Планирует ли Русская Редакция BBT издать (опубликовать) на русском языке известный документ "BBT style" (см., например: http://www.jswami.info/bbt_style_sheet_june_2013/)?
И с непременным присовокуплением требований ГОСТ на издание книг.

Это было бы крайне полезно для всех.

Спасибо!

Харе Кришна!

----------


## vijitatma das

Нет, не планировали. Наши редакторы/ корректоры/ верстальщики пользуются собственными картотеками плюс тем же Style sheet. Что касается общих книгоиздательских стандартов, уже есть хорошие справочники Мильчина и др.

----------


## Bhishma das

ирония заключается в том, что, несмотря на наличие книгоиздательских стандартов и справочных материалов, не все издательства им следуют, например, до сих пор сплошь и рядом можно наблюдать "висячие строки", которых не должно быть в принципе.

----------


## Bhishma das

и всё-таки жаль, что сей очень важный документ не будет опубликован!
а преданные из очень известного и уважаемого издательства будут продолжать игнорирoвать "кармические" издательские ГОСТ'ы по идейным (или идеологическим?) соображениям!
p.s. немного не в тему: один преданный на полном серьёзе убеждал меня, что нам кармические русско-иностранные словари не нужны, а надо пользоваться ... translate.google.ru!  :smilies:

----------


## vijitatma das

> и всё-таки жаль, что сей очень важный документ не будет опубликован!
> а преданные из очень известного и уважаемого издательства будут продолжать игнорирoвать "кармические" издательские ГОСТ'ы по идейным (или идеологическим?) соображениям!


Я думаю, вайшнавские издательства игнорируют "кармические" ГОСТы не потому, что они "кармические", и не потому, что не знают эти ГОСТы, а потому, что экономят на хороших, грамотных корректорах и верстальщиках.

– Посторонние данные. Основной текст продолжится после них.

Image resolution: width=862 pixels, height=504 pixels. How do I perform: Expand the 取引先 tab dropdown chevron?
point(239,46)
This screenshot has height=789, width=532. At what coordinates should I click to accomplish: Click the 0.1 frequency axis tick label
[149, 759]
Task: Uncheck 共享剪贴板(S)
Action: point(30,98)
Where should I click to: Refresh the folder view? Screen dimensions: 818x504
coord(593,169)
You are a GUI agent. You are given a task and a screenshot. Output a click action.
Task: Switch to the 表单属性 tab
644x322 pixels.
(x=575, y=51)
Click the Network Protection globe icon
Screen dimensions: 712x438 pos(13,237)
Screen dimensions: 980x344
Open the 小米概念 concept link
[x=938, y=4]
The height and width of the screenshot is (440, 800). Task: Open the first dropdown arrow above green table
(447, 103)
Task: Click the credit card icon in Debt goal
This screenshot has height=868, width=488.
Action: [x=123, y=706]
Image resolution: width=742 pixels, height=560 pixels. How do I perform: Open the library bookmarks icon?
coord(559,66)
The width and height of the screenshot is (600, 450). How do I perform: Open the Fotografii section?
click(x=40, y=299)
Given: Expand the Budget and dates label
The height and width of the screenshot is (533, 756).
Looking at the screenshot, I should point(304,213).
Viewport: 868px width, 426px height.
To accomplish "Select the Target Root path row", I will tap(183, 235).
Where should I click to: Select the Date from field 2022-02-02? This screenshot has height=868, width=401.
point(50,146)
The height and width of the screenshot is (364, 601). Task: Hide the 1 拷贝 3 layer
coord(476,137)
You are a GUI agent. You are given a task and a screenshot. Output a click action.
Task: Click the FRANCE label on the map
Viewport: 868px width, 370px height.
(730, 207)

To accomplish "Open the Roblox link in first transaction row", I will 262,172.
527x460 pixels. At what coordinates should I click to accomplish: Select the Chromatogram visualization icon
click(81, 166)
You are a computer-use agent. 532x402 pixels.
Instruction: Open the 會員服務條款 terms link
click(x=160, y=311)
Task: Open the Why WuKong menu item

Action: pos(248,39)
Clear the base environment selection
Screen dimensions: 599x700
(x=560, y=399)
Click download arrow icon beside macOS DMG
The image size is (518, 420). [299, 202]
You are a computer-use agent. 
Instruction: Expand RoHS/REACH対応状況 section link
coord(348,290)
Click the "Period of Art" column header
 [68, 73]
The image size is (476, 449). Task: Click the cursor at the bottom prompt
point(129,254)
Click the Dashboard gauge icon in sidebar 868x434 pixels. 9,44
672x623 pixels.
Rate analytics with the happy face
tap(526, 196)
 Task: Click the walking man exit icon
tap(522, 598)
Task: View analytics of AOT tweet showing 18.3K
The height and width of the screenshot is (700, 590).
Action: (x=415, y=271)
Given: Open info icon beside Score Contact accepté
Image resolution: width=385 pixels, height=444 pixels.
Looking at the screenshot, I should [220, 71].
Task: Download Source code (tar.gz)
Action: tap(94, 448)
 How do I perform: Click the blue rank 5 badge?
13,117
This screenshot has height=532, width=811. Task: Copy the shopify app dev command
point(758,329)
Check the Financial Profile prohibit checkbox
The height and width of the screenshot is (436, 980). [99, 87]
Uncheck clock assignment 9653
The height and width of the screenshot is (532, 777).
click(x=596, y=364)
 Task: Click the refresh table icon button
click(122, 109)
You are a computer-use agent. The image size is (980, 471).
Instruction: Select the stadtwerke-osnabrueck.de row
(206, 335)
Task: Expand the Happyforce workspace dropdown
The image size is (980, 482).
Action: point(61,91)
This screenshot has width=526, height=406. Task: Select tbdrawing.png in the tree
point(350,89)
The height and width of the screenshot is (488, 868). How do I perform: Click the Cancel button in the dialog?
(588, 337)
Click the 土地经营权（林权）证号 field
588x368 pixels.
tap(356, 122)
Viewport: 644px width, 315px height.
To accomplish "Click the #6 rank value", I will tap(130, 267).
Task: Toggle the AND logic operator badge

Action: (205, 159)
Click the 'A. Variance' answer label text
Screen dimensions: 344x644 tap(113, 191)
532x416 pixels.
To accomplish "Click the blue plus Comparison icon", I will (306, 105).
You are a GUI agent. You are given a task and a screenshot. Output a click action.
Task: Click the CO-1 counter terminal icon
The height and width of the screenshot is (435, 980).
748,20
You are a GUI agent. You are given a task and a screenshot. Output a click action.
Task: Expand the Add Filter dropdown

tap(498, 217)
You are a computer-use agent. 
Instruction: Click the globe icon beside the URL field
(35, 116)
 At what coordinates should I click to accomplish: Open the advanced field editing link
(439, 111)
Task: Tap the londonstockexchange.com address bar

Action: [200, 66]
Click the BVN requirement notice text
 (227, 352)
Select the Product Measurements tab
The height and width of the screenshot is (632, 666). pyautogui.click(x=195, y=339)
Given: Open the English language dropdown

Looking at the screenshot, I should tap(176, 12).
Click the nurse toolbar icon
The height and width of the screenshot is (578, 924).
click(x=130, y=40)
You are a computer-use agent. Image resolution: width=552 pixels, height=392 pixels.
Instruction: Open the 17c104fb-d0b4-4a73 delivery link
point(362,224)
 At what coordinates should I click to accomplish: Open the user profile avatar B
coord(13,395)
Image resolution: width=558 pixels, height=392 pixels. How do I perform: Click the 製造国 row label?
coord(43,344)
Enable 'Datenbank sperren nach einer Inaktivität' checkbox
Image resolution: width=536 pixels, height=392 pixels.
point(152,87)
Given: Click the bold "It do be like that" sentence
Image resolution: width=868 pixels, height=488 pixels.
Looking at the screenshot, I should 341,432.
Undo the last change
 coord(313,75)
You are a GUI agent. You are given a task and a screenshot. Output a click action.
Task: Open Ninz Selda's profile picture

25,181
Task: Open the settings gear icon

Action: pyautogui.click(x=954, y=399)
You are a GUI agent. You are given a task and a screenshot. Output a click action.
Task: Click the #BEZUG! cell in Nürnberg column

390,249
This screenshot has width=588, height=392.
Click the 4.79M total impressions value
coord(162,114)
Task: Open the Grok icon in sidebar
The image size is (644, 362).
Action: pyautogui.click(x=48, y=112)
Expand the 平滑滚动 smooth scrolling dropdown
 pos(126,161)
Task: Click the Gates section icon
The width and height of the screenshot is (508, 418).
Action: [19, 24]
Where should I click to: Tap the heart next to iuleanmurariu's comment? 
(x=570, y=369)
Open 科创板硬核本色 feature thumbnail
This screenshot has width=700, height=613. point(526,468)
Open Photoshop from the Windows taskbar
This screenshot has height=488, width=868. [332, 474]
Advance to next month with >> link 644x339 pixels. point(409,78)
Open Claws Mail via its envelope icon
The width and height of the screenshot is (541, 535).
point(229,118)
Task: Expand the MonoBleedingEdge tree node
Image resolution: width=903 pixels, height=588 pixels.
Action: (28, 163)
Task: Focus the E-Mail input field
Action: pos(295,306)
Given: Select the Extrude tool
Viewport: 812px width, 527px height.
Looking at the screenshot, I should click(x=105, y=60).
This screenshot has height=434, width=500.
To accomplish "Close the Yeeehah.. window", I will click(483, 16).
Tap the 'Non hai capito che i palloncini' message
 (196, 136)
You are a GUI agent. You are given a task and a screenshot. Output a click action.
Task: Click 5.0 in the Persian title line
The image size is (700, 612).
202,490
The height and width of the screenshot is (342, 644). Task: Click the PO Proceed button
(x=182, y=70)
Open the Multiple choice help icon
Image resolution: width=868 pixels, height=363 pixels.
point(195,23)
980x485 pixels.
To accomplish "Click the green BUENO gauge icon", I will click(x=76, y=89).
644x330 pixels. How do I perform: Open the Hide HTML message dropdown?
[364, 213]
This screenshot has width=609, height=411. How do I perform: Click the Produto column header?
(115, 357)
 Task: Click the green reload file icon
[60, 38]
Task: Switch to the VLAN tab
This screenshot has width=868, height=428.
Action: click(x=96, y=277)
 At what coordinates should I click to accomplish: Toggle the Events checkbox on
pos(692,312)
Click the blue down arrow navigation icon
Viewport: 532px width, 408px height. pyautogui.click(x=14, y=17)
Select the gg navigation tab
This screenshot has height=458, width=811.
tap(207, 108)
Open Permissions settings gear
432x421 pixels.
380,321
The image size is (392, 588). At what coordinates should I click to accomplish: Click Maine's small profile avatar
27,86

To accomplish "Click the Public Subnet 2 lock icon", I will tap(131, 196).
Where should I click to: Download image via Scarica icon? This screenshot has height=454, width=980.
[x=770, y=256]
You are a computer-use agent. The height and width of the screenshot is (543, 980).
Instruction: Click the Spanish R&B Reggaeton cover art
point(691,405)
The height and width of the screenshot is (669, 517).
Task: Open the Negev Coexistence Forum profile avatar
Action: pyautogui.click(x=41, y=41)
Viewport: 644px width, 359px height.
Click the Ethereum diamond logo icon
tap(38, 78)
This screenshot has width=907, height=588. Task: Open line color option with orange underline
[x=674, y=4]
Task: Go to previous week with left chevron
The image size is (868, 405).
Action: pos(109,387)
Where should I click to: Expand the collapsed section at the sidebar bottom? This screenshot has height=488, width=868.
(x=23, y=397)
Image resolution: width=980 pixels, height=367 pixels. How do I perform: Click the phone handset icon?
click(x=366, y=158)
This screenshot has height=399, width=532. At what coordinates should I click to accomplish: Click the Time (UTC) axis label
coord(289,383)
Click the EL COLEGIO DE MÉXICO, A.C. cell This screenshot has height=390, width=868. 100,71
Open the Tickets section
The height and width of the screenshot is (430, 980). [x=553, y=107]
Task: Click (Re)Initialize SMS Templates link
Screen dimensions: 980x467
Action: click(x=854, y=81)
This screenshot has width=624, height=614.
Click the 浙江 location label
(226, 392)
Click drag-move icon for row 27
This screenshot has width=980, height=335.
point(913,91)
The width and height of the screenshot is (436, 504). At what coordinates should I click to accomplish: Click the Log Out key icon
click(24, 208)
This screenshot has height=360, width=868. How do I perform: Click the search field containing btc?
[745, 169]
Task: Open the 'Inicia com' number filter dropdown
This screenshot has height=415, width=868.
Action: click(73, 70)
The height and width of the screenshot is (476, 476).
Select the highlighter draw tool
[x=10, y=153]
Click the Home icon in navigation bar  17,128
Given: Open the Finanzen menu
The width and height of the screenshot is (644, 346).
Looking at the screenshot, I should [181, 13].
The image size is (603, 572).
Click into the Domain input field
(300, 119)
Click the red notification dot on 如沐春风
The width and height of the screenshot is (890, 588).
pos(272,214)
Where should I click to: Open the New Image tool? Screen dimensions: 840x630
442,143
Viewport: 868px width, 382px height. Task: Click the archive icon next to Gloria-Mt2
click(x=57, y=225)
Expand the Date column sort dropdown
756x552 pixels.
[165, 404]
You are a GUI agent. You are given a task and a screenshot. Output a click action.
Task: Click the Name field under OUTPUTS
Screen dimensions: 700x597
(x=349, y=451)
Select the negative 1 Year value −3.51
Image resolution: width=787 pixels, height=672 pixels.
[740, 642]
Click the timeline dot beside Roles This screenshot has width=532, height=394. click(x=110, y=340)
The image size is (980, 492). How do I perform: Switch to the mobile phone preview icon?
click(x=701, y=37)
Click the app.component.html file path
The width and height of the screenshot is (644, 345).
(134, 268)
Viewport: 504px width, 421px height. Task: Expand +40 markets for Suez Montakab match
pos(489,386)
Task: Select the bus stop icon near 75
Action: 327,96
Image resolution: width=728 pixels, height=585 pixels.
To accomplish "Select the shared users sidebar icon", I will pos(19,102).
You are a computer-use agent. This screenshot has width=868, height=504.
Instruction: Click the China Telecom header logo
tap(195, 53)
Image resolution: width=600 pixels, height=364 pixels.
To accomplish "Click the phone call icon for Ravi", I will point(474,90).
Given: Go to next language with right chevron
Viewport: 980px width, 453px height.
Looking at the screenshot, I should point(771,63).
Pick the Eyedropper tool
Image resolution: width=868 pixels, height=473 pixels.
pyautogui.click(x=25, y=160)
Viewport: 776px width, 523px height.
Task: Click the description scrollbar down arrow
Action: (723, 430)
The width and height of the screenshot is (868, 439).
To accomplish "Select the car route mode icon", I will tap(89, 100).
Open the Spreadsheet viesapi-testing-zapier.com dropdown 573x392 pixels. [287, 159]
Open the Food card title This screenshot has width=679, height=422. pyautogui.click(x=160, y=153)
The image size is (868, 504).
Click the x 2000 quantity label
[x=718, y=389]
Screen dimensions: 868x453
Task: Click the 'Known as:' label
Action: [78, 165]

Согласитесь, проще и дешевле загнать сырой текст в InDesign и, потратив совсем немного времени, получить готовую книгу на печать, нежели прогонять ее через две корректуры и кропотливо вычитывать гранки, заботясь о том, чтобы все переносы были по правилам, и окончания строк, и абзацные отступы...
Я не думаю, что публикация ББТшных стандартов в этом смысле что-то изменит. У нас есть опубликованные правила перевода ББТ (http://www.bhaktivedanta.ru/index.ph...id=9&Itemid=29), но что-то не заметно, чтобы это сильно помогло другим издательствам  :sed: 




> p.s. немного не в тему: один преданный на полном серьёзе убеждал меня, что нам кармические русско-иностранные словари не нужны, а надо пользоваться ... translate.google.ru!


 А гугль-транслейт - не "кармический"?
Любой профессионал, занимающийся книгами, не будет пренебрегать словарями и справочниками. Иначе какой он профессионал?

----------


## Bhishma das

спасибо за ссылочку!  :smilies: 

однако содержимое получить не могу!

Сообщение браузера:

No data received
Unable to load the web page because the server sent no data.
Error code: ERR_EMPTY_RESPONSE

----------


## Bhishma das

давно известный факт:
стандарты придуманы для того, чтобы их нарушать!  :smilies:

----------